* The data

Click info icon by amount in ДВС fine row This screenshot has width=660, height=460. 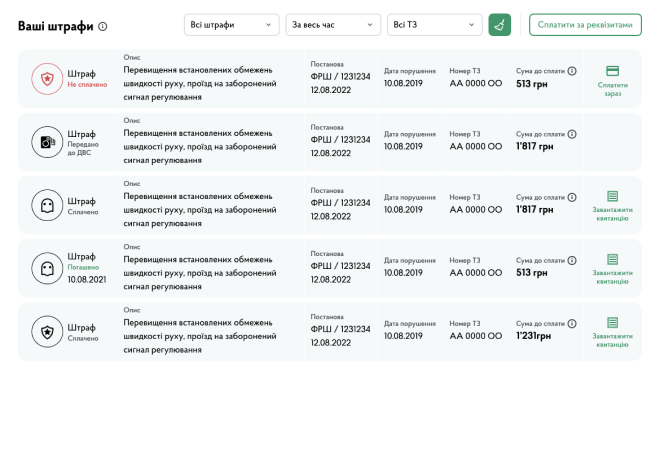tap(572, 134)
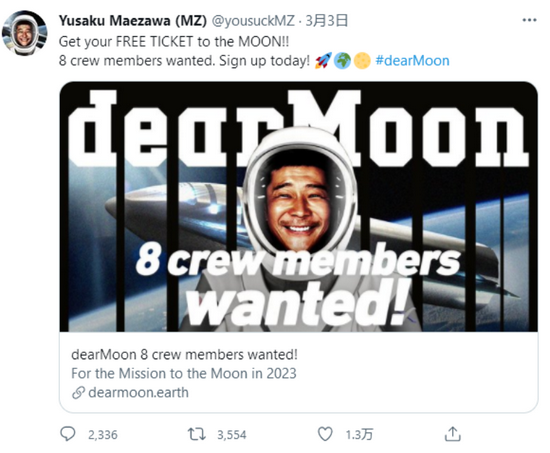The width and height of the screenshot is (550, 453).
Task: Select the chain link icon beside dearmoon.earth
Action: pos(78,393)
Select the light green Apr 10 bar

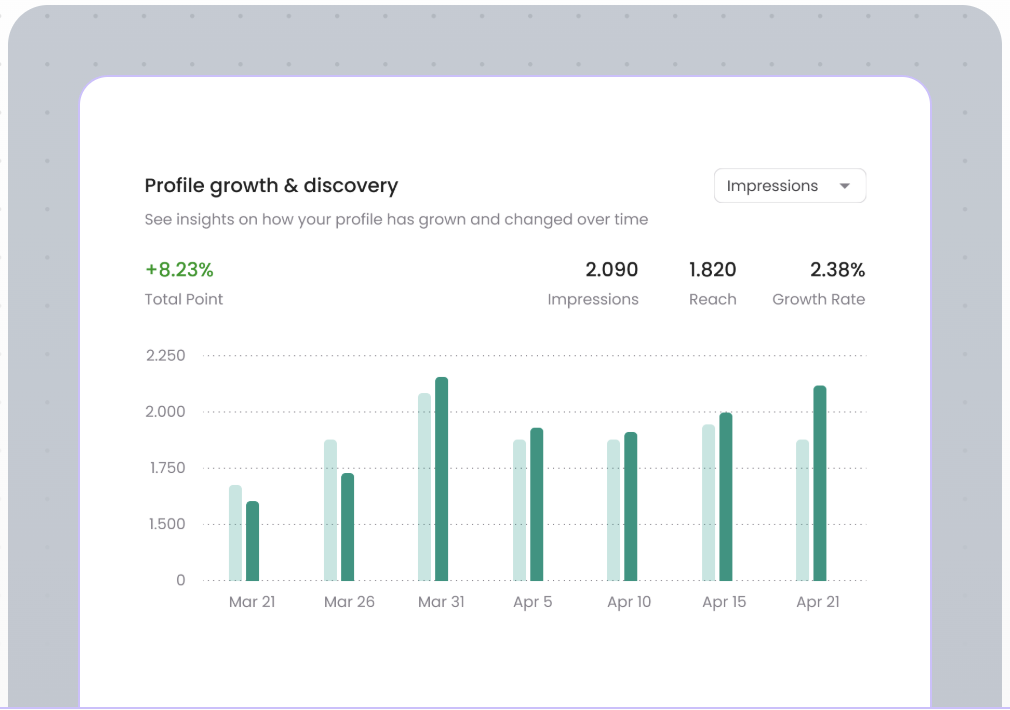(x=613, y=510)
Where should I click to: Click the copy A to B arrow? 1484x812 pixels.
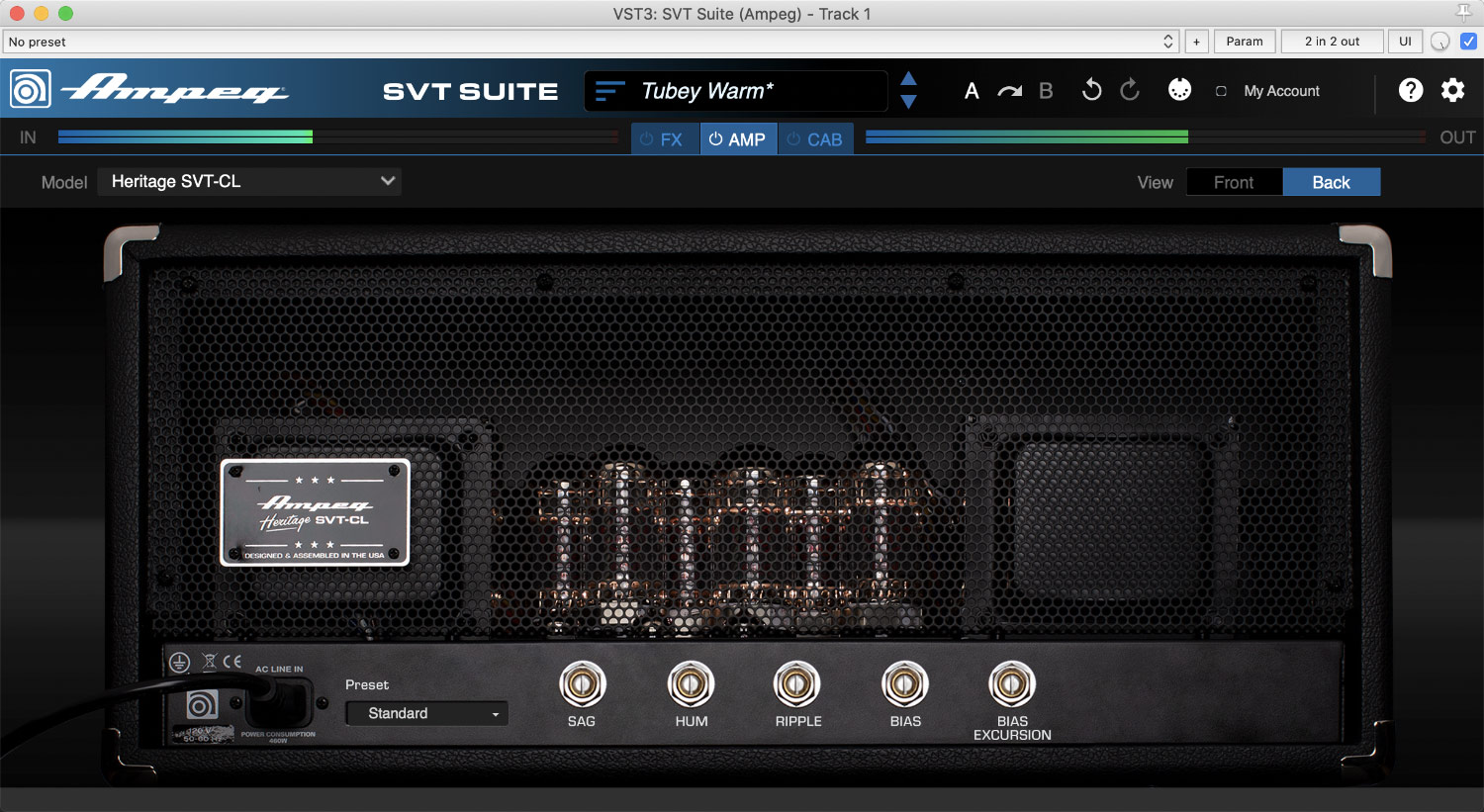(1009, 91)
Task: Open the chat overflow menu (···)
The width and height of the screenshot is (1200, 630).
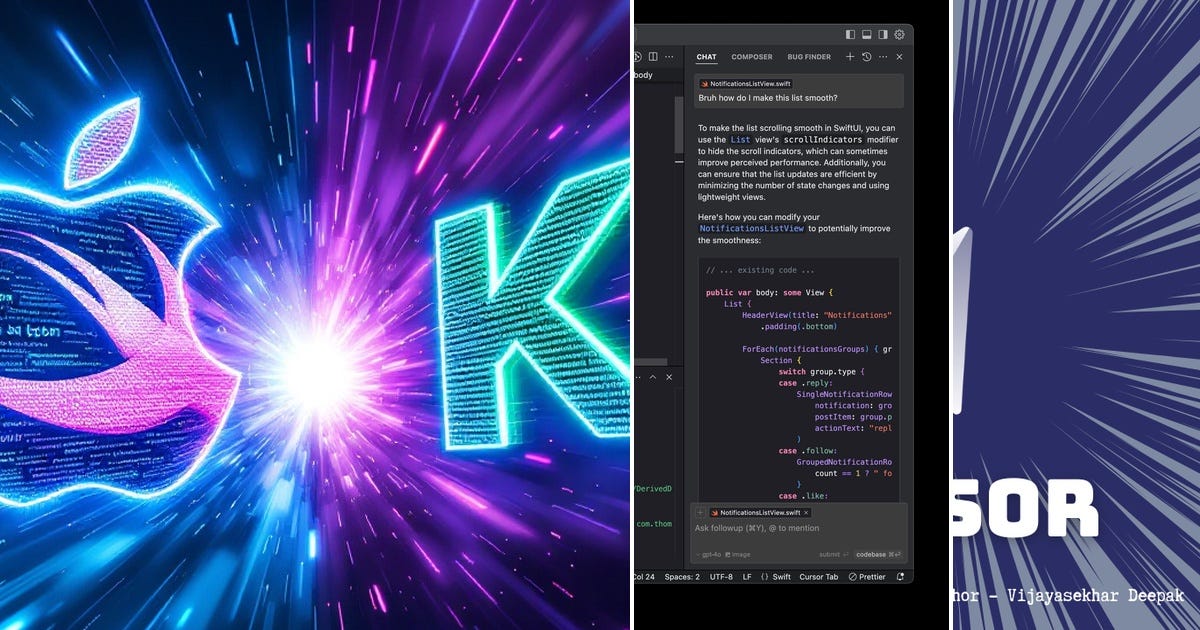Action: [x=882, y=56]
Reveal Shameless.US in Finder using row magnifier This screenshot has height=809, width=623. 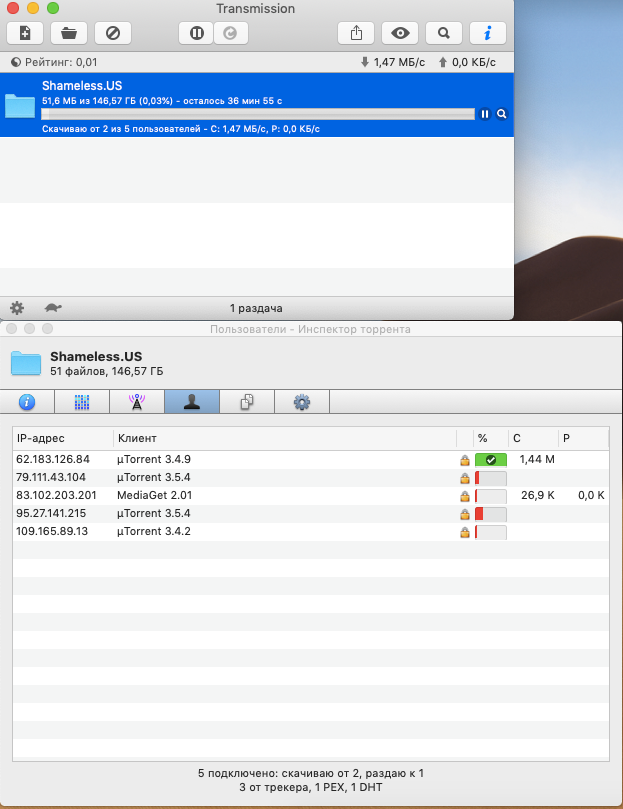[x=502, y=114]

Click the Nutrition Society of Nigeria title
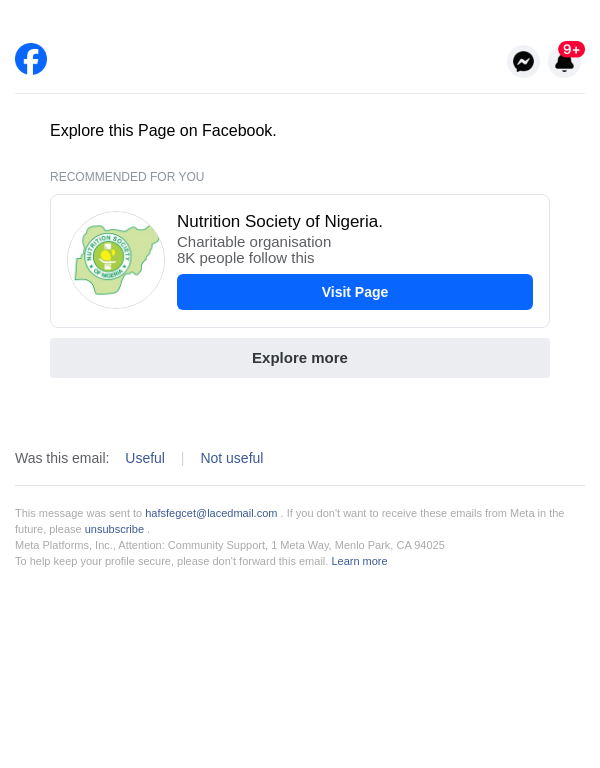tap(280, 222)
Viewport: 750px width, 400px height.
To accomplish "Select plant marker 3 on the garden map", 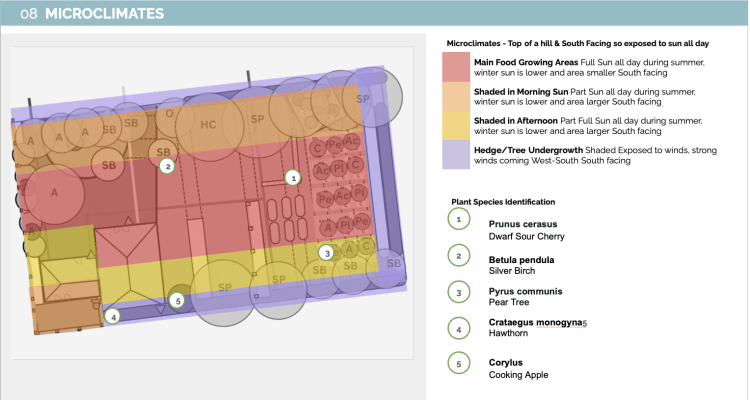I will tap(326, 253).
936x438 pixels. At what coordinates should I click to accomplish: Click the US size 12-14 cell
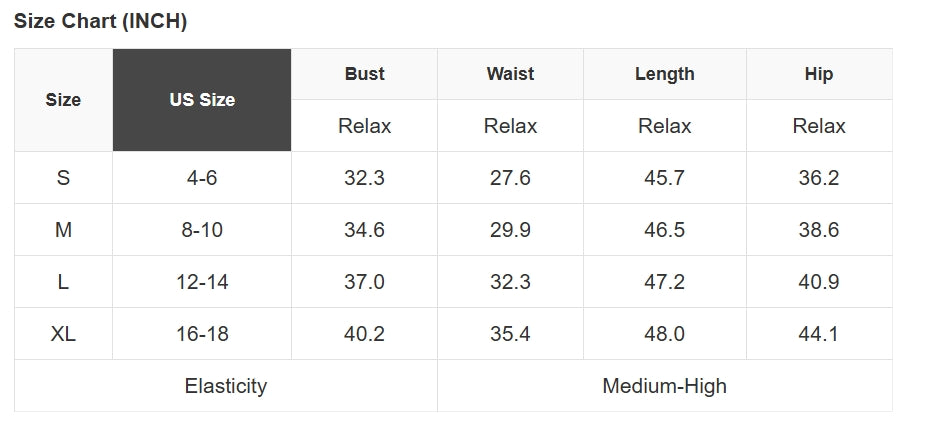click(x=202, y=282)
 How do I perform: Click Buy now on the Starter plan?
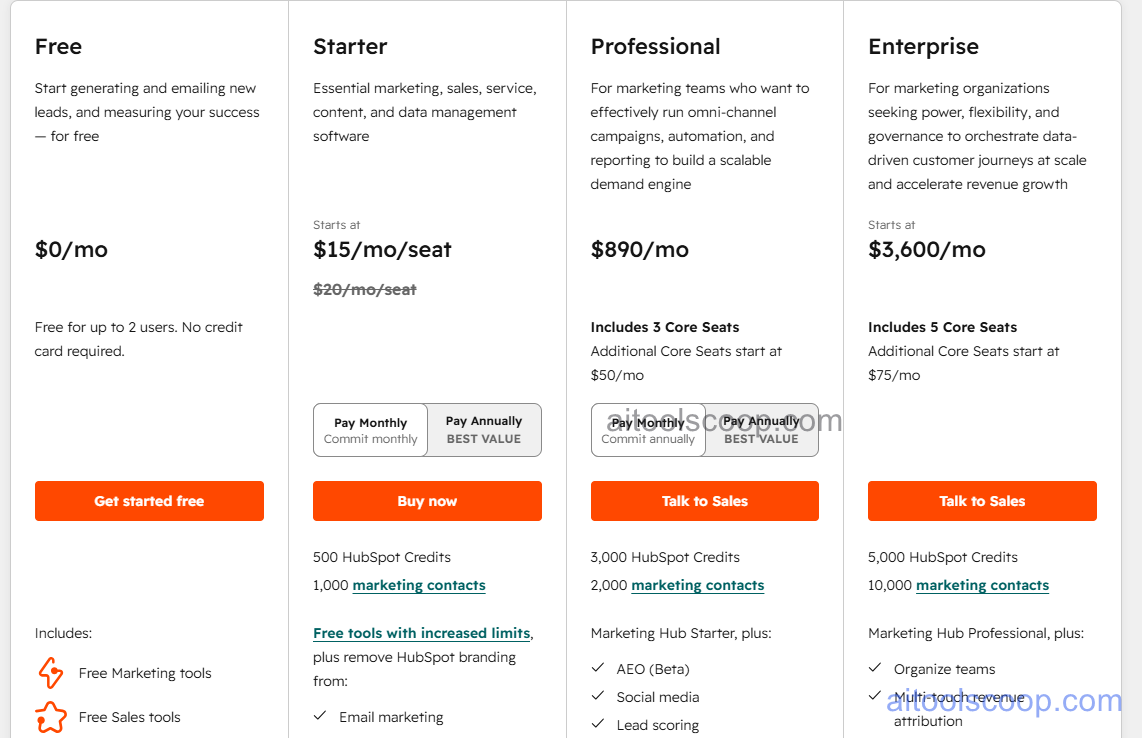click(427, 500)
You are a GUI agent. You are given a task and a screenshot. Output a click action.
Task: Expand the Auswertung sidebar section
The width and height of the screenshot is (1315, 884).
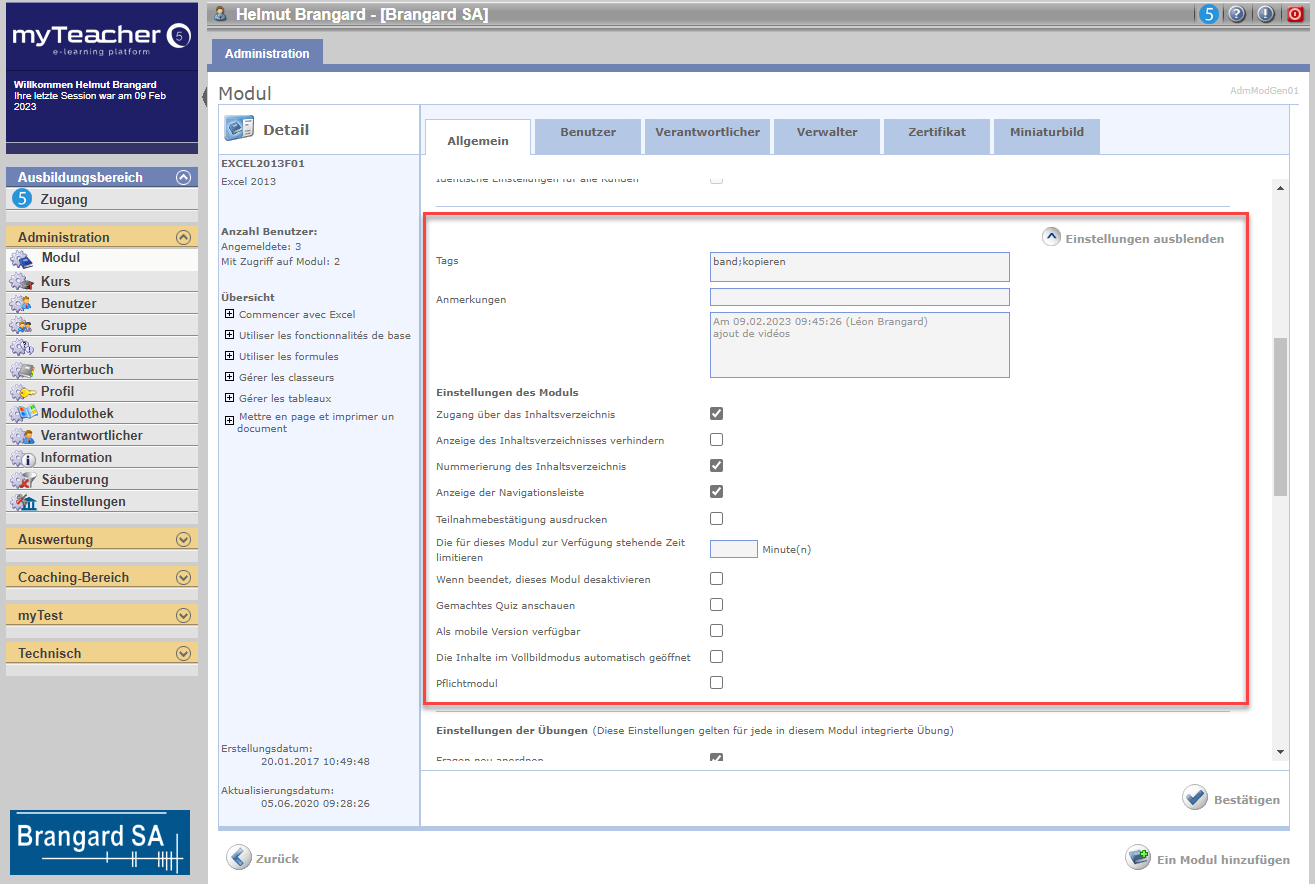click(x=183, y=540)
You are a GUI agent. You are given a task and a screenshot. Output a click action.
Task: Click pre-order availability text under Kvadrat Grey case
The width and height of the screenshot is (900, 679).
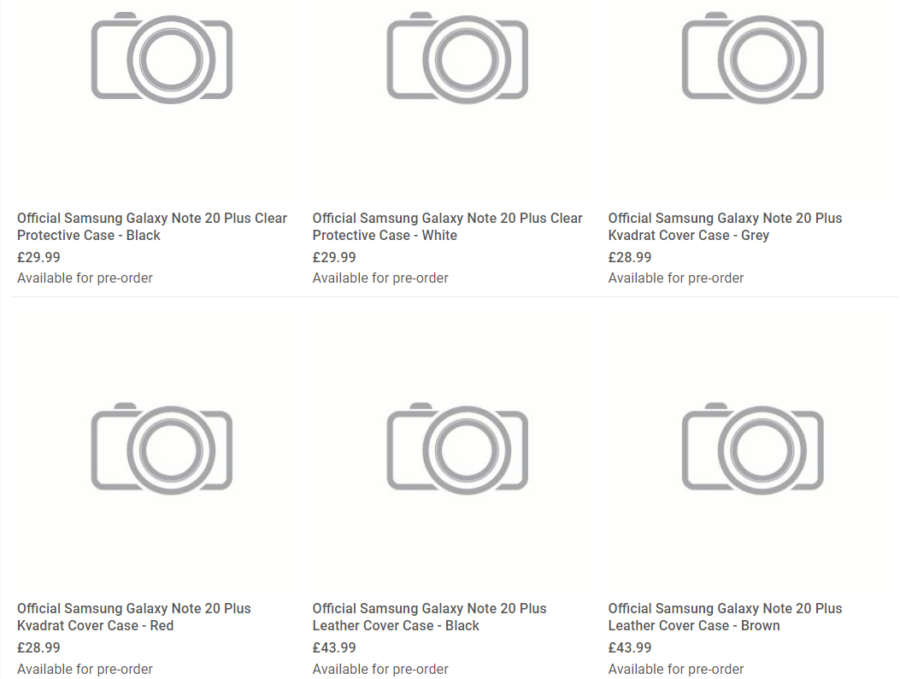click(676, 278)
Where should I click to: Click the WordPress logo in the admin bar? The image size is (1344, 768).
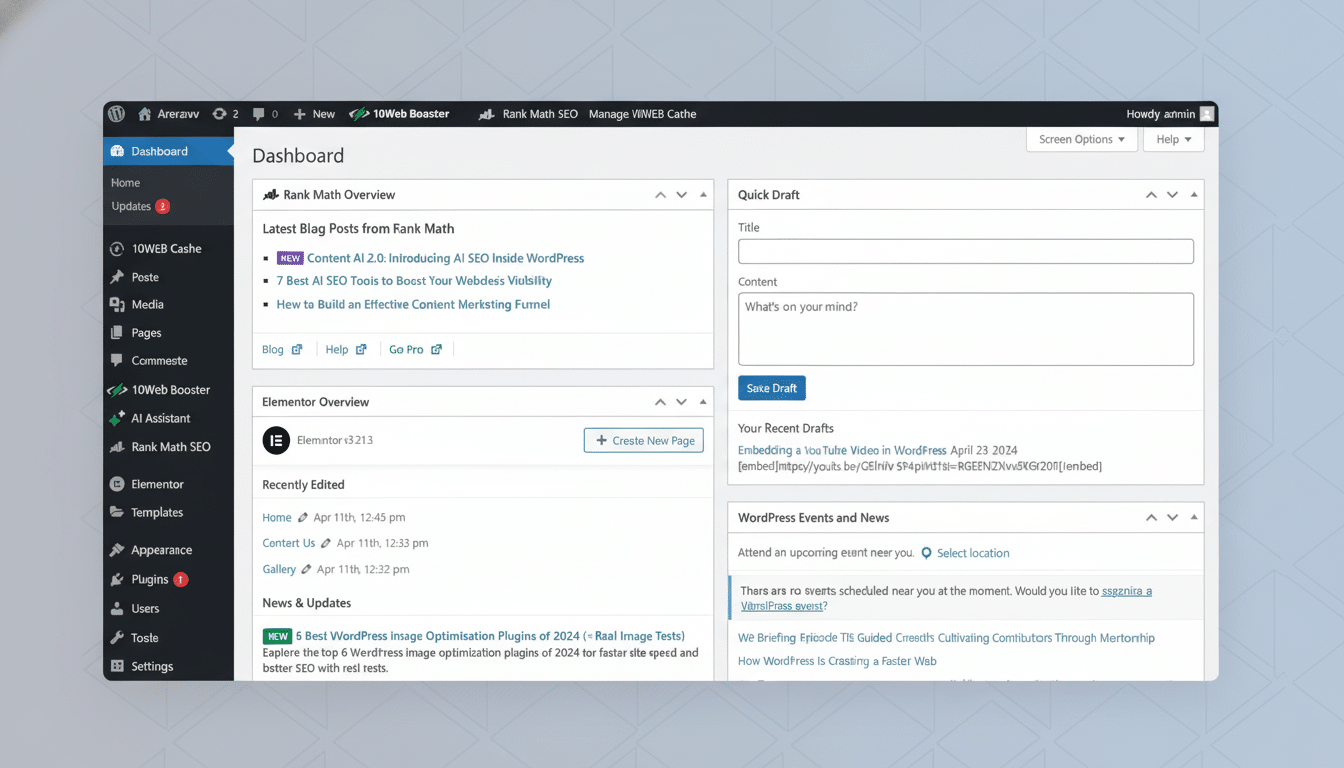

* Action item
Everything from the line with "Task: Click pre-order" through the end of the records above, and nothing else, is to be quoted exactly; please leave the pictures out.

* Result for this task
Task: Click pre-order availability text under Kvadrat Grey case
The width and height of the screenshot is (900, 679).
click(676, 278)
Where should I click to: Click the WordPress logo in the admin bar? The image size is (1344, 768).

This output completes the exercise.